Kaldenbach relies on Occidental Land, Inc. v. Superior Court (1976) 18 Cal.3d 355, 363 [ 134 Cal.Rptr. 388, 556 P.2d 750] ( Occidental Land), and Vasquez v. Superior Court (1971) 4 Cal.3d 800, 814 [ 94 Cal.Rptr. 796, 484 P.2d 964] ( Vasquez), in support of his contention his fraud and concealment causes of action could be proven on a classwide basis. Those cases held that " when the same material misrepresentations have actually been communicated to each member of a class, an inference of reliance arises as to the entire class. ( Vasquez, supra, 4 Cal.3d at p. 814 fn. 9; Occidental Land, supra, 18 Cal.3d at pp. 358, 359, 363.)" ( Mirkin v. Wasserman (1993) 5 Cal.4th 1082, 1095 [ 23 Cal.Rptr.2d 101, 858 P.2d 568].)
Kaldenbach contends he is entitled an "inference of injury" and thus class certification was appropriate. But the Vasquez/Occidental Land class injury inference does not come into play absent evidence of uniform material misrepresentations having been actually made to class members. Here, the evidence indicates there were not common representations or omissions.
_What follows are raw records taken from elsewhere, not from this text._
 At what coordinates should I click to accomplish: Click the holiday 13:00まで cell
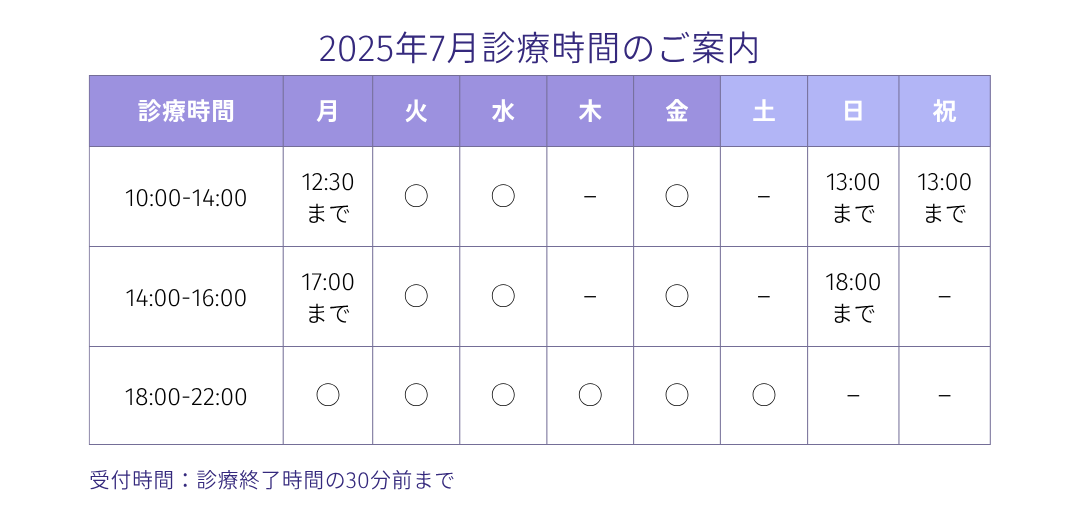coord(944,197)
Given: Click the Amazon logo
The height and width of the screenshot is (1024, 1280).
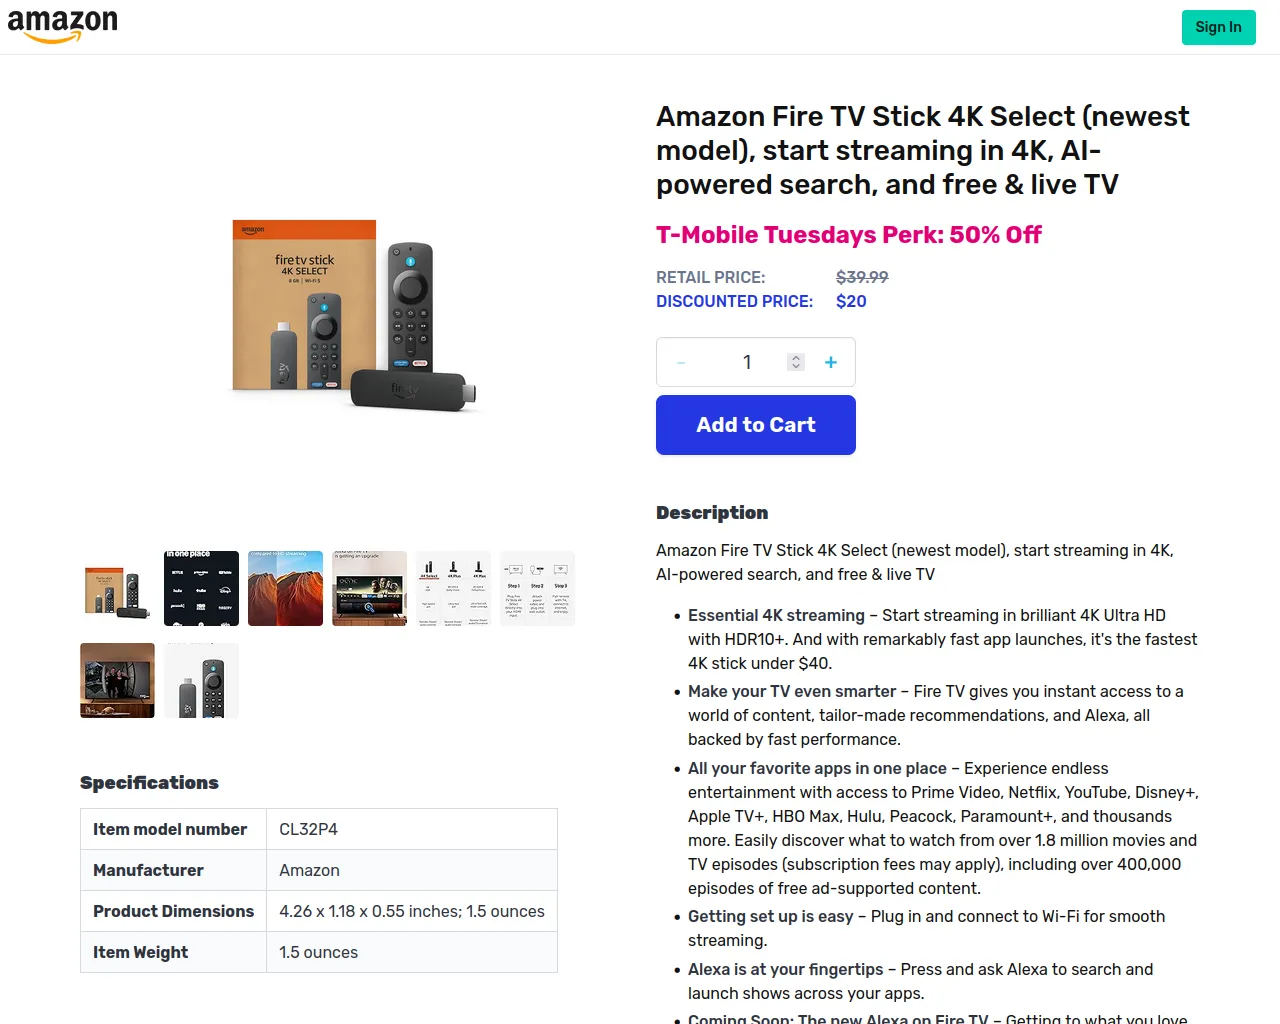Looking at the screenshot, I should coord(63,27).
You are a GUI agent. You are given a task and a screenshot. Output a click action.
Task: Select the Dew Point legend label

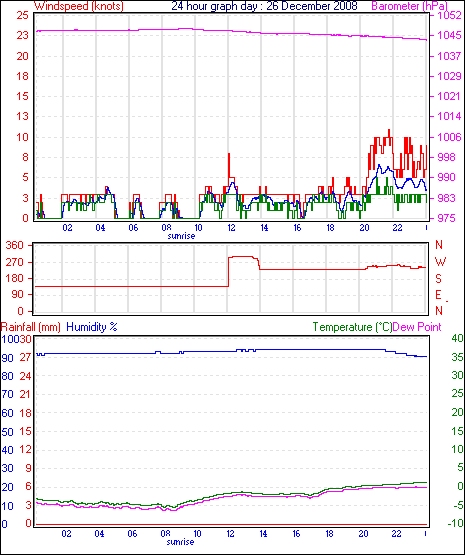[417, 327]
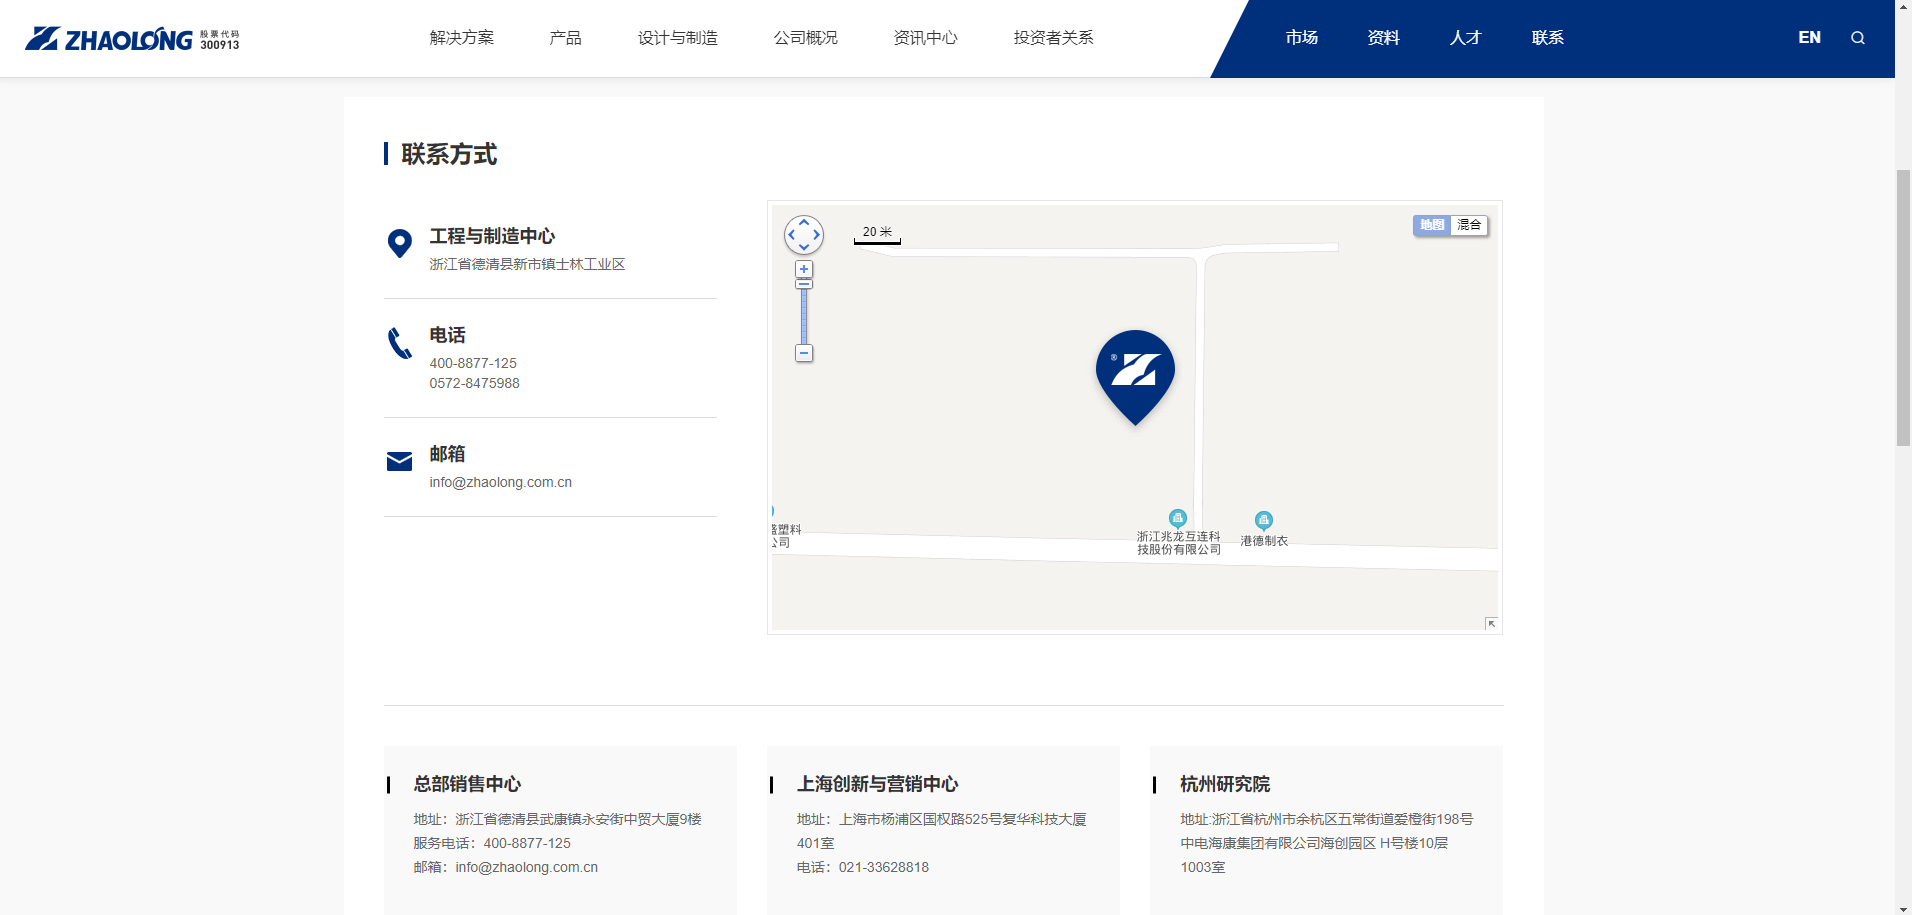Click the search magnifier icon in header
Viewport: 1912px width, 915px height.
(x=1857, y=38)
Mutual's training materials and methods were not uniform, there was no requirement insurance agents provide any written materials or illustrations to purchasers during a sales presentation, agents were not required to take Mutual's training or to utilize any particular sales method or materials in their sales presentations, and agents were free to ignore the training and written materials. Mutual had no control over what a particular independent agent would illustrate for a prospective purchaser as the agent could rely on numerous variables including age, risk, motives, coverage, and desired premium amount. Thus, the evidence supports the trial court's conclusion there were significant individual issues as to whether there were in fact any misrepresentations, omissions, or nondisclosures made to individual purchasers. Accordingly, we cannot say the trial court abused its discretion by denying class certification.
V DISPOSITIONThe order is affirmed. The Respondents are awarded their costs on appeal.
Aronson, J., and Fybel, J., concurred.